Award-winning author Louise Erdrich, whose novel LaRose (Harper Collins, 2016) hits shelves the day before the gala, will receive the Arts Award. Nusrat Durrani, creator of MTV World’s Rebel Music: Native America, will get the Education and Media Award, shared with his team, co-executive producers David Sable and Shepard Fairey, “for highlighting the efforts of Native youth using music to shed light on issues such as the environment and social justice,” the NMAI said.
Honored with the Innovative Partnership in Repatriation Award will be Gregory Annenberg Weingarten, vice president and director of the Annenberg Foundation, “for his instrumental role in the purchase of 24 sacred American Indian objects from a Parisian auction house with the express purpose of repatriating them to the Hopi and Apache Nations,” the NMAI said. The feat was recounted in The New York Times when it came to light in 2013.
In addition, Native rights leader LaDonna Harris, Comanche, will be given the Public Service Award for advocacy work that spans more than a half century and ranges from serving on advisory boards to Capitol Hill, to helping the Menominee Nation of Wisconsin get federally recognition. She also founded Americans for Indian Opportunity and was instrumental in getting Blue Lake returned to the Taos Pueblo, the NMAI noted.
Who better to introduce this distinguished lineup than Simon Moya-Smith, Oglala Lakota, ICTMN’s culture editor, who was a lead writer for Rebel Music: Native America’s online content and a story producer for the Native Lives Matter shoot. He will act as master of ceremonies, which will include words from Gover and Smithsonian Secretary David J. Skorton in a star-studded event at the museum’s George Gustav Heye Center in New York City. Renowned Yaqui guitarist Gabriel Ayala will perform.
Foremost on Moya-Smith’s mind is the fact that even after centuries of oppression, Indigenous Peoples are still standing strong. This is what he plans to highlight: “the fact that Native Americans are gathering in a big city when it was once illegal in many cities throughout the country to gather in groups of more than five."
Many antiquated laws have been overturned in state legislatures, he said, noting that it wasn’t until 2005 that Boston finally repealed its law forbidding Native gatherings of more than five people. Although such laws aren’t enforced, they’re still on the books.
“This is a rebellion against the early framers of American laws,” he said. “It is important for the sake of decency to repeal these laws, especially if we’re going to hold laws to such high esteem and follow them by the book, and especially as racist as some of them are.
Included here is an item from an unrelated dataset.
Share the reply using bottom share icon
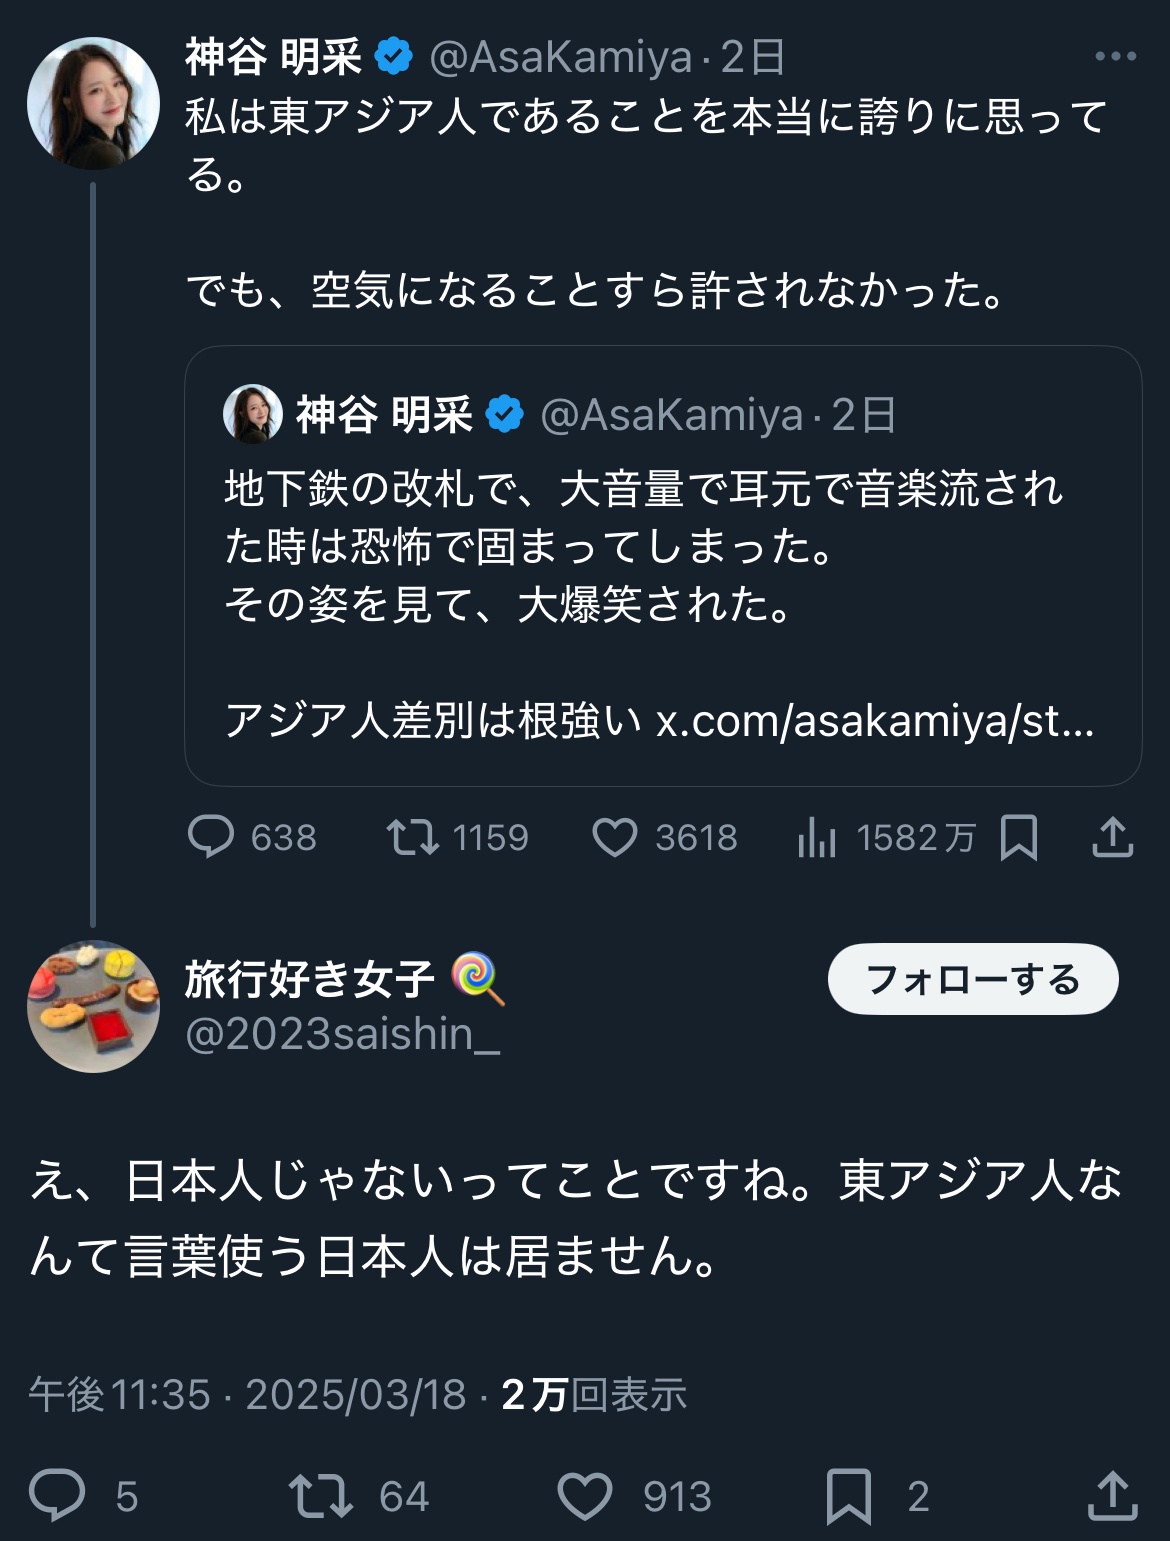Viewport: 1170px width, 1541px height. pyautogui.click(x=1112, y=1496)
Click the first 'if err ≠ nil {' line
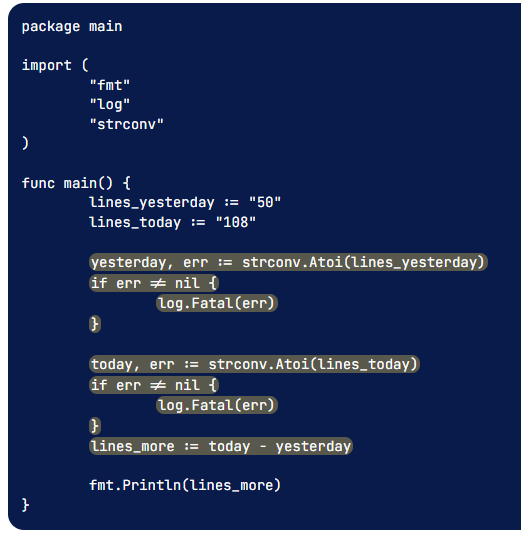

After all the campaigns to annihilate us, the fact that we’re still here is profound.”
Thus any such event is a sign of transcendence, he emphasized.
“Not only have we survived, but we’ve also thrived,” Moya-Smith said. “We are doctors, we are lawyers, we are actors, we are curators, writers. We are conscientious objectors. And because of our will to see our children grow up, we are still here.”